PROVIDED DATA: Begin
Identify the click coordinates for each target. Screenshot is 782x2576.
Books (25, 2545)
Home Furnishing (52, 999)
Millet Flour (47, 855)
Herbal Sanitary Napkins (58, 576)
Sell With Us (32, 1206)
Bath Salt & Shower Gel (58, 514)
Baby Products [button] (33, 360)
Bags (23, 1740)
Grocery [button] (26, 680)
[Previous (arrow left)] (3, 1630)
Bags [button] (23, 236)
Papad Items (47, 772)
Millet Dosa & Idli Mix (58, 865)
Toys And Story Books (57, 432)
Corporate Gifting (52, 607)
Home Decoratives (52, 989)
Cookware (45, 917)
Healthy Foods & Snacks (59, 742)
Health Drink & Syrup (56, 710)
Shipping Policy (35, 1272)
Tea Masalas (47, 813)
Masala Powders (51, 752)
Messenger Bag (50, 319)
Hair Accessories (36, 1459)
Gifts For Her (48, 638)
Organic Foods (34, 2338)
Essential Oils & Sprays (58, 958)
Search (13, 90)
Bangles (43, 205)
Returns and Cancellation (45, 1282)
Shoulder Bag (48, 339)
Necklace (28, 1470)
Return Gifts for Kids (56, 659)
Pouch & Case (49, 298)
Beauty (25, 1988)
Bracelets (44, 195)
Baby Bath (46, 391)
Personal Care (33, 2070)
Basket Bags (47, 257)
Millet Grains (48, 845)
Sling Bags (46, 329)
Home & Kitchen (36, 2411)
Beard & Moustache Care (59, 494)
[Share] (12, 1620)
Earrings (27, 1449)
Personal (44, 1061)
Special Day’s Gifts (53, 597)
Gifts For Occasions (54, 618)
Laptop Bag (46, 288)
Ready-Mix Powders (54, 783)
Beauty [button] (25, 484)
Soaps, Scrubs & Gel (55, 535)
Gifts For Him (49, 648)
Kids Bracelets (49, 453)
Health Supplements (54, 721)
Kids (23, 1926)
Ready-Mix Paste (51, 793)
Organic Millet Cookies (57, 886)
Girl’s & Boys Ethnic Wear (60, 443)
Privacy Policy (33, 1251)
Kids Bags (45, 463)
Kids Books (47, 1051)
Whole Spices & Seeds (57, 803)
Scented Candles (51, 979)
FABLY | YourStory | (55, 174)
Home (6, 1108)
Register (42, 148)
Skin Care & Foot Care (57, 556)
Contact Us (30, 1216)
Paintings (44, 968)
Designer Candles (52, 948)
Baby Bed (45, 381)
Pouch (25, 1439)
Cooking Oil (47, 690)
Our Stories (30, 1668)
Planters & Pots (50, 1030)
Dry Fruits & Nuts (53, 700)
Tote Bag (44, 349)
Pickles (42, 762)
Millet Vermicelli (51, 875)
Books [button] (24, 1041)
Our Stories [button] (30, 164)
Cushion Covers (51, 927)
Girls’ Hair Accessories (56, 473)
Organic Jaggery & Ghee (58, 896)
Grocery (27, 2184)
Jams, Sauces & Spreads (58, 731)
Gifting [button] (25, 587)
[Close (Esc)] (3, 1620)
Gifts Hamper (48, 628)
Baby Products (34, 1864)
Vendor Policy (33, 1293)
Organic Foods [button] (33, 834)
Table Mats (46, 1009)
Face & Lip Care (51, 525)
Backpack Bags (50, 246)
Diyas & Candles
PROVIDED DATA: End
Find the line with "Bracelets (44, 195)" in the material above. Reproduce it and each line after it up to and including the line with "Kids Bags (45, 463)".

TASK RESPONSE:
Bracelets (44, 195)
Baby Bath (46, 391)
Personal Care (33, 2070)
Basket Bags (47, 257)
Millet Grains (48, 845)
Sling Bags (46, 329)
Home & Kitchen (36, 2411)
Beard & Moustache Care (59, 494)
[Share] (12, 1620)
Earrings (27, 1449)
Personal (44, 1061)
Special Day’s Gifts (53, 597)
Gifts For Occasions (54, 618)
Laptop Bag (46, 288)
Ready-Mix Powders (54, 783)
Beauty [button] (25, 484)
Soaps, Scrubs & Gel (55, 535)
Gifts For Him (49, 648)
Kids Bracelets (49, 453)
Health Supplements (54, 721)
Kids (23, 1926)
Ready-Mix Paste (51, 793)
Organic Millet Cookies (57, 886)
Girl’s & Boys Ethnic Wear (60, 443)
Privacy Policy (33, 1251)
Kids Bags (45, 463)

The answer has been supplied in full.